On Tuesday Orexigen sparked a firestorm by disclosing the interim results of an ongoing clinical trial of its weight loss drug Contrave. Takeda, which markets the drug in the US, has released a statement in which it states that it does not support the release of the interim data.
Here is the Takeda statement:
“Pursuant to the Collaboration Agreement between Takeda and Orexigen, Orexigen has the sole right and responsibility for the drafting, prosecution and issuance of Orexigen patent filings. Takeda respects the need to vigorously protect intellectual property relating to pharmaceutical products; however, Takeda does not support the issuance of patents that contain and disclose interim data results of an ongoing clinical trial. Takeda is working with the academic leadership of the Light trial (Data Monitoring Committee, Executive Steering Committee) and the FDA to determine the most appropriate next steps for the LIGHT trial.”
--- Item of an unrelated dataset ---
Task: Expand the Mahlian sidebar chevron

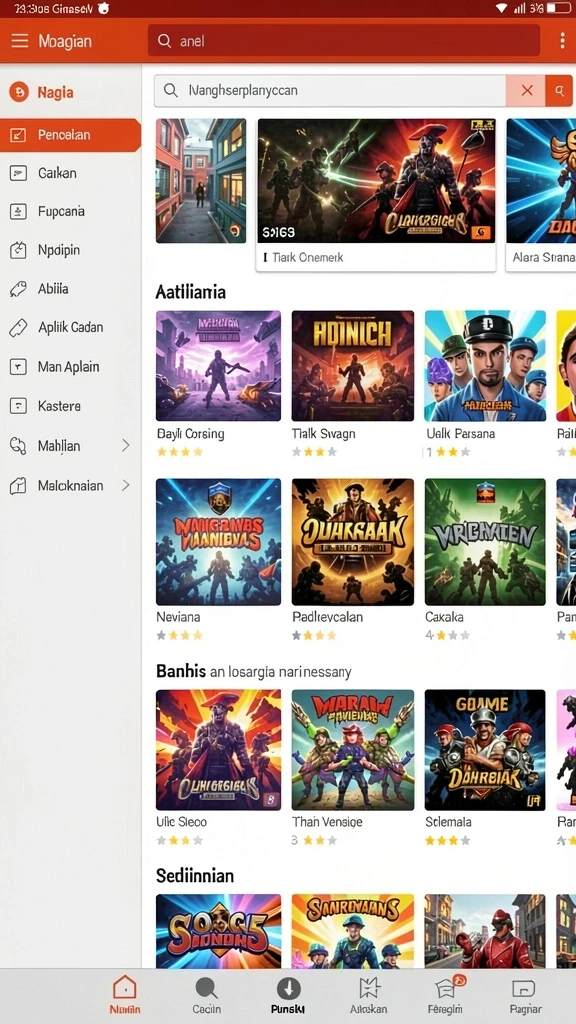Action: pyautogui.click(x=126, y=446)
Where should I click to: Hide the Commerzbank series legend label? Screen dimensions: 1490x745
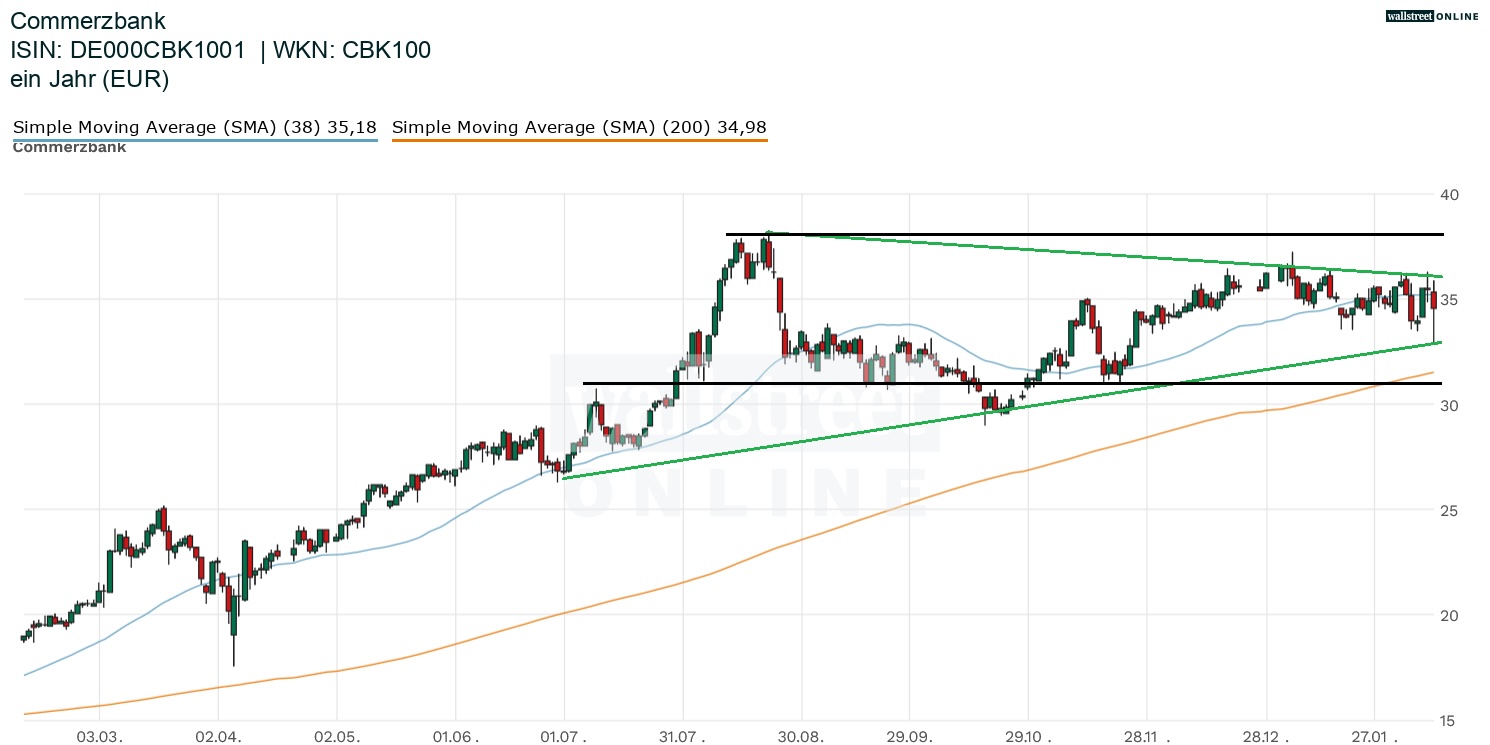click(69, 147)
And here is Orexigen’s mildly updated statement about the events:
Orexigen conducted a large cardiovascular outcomes trial in order to file for approval, with the study planned to continue after approval to serve a postmarketing regulatory requirement for additional risk exclusion. We observed an unexpected result in the interim analysis. We filed patent applications based on the results in order to preserve the potential for additional intellectual property. Prior to approval in September 2014, the FDA informed us it had determined that the Light Study would not serve as the postmarketing requirement for Contrave; an entirely new trial would be required. At that point, the company decided to continue with the patent prosecution. The second cardiovascular outcomes trial is expected to start later this year. We are confident that this trial can be enrolled and conducted successfully and we look forward to the results, which are expected by 2022.
On March 3 2015 the USPTO published an issued patent and supporting documentation, and we believed it was appropriate and necessary to make sure this information was equally available to all investors.
Orexigen proactively discussed the challenges inherent in using interim data from ongoing trials for regulatory approvals, and has been, and continues to be, committed to working with FDA and others to support its regulatory obligations to thoroughly explore Contrave’s therapeutic profile. Just as important, Orexigen is committed to its obligation to patients to fully explore the drug’s profile.
Orexigen is also committed to simultaneously meeting its obligations to other regulatory authorities in the U.S., such as the SEC, and abroad, such as the EMA, which are relevant to, and have authority over, its business. The Company is similarly committed to meeting its fiduciary duties to shareholders.
I will have much more to report about this story soon.